Il presidente degli Stati Uniti Donald Trump ha nominato Kevin Warsh quale successore di Jerome Powell alla presidenza della Federal Reserve, a conclusione di un processo decisionale iniziato ufficialmente la scorsa estate.
Fed: Trump sceglie Kevin Warsh per succedere a Jerome Powell
Anche se da tempo, praticamente dal 2018, quando Powell ha assunto l'incarico, Trump lo ha fatto oggetto di critiche, condite, nello stile presidenziale, di insulti.
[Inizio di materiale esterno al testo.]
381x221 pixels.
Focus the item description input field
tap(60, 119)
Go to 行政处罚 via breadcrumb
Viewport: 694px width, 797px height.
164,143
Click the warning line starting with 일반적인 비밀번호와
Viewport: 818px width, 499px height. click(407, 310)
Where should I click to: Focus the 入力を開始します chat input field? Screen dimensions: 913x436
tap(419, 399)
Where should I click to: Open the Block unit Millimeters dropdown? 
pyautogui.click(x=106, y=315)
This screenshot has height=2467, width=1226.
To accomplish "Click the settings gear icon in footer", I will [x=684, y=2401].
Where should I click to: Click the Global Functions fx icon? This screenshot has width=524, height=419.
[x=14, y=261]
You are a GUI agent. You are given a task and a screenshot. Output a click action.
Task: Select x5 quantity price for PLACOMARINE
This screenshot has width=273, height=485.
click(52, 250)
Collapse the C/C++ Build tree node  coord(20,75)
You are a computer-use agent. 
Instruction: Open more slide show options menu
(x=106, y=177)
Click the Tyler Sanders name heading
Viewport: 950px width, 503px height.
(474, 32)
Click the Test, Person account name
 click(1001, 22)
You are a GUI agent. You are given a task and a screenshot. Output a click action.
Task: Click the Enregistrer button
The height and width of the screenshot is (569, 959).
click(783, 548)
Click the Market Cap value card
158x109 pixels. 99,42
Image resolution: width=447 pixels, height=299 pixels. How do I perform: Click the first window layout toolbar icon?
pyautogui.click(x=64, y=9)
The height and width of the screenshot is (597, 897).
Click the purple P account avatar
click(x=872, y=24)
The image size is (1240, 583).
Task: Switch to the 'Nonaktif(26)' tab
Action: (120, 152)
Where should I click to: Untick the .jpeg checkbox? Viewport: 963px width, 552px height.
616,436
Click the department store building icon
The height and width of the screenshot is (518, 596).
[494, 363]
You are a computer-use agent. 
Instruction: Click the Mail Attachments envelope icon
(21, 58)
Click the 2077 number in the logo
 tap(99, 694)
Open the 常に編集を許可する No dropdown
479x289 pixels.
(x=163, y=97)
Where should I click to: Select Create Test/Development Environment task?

''Conosco Kevin da molto tempo e non ho dubbi che passerà alla storia come uno dei GRANDI presidenti della Fed, forse il migliore'', ha affermato Trump in un post su Truth Social annunciando la sua nomina.
La scelta di Warsh, 55 anni, probabilmente non avrà ripercussioni sui mercati, data la sua passata esperienza alla Fed e l’opinione di Wall Street, secondo cui obbedirà sempre ai desiderata trumpiani.
Nonostante tre riduzioni consecutive dei tassi di interesse, nella seconda metà del 2025, Trump ha continuato ad attaccare e criticare Powell, per ultimi per l'aumento dei costi della massiccia ristrutturazione della sede centrale della Fed a Washington.
Da parte sua, Warsh, in un’intervista alla CNBC la scorsa estate, si è allineato a Trump: "A mio avviso, il deficit di credibilità risiede nei dirigenti della Fed''. Una posizione che potrebbe creare problemi in un’istituzione in cui la costruzione del consenso è fondamentale per l’attuazione delle politiche.
La decisione di Trump di nominare Warsh giunge in uno dei momenti più precari per la banca centrale statunitense degli ultimi decenni: l’inflazione non è ancora stata completamente sconfitta, i prestiti governativi sono in aumento e la Fed stessa si trova ad affrontare una pressione politica insolitamente diretta sul modo in cui conduce la politica monetaria.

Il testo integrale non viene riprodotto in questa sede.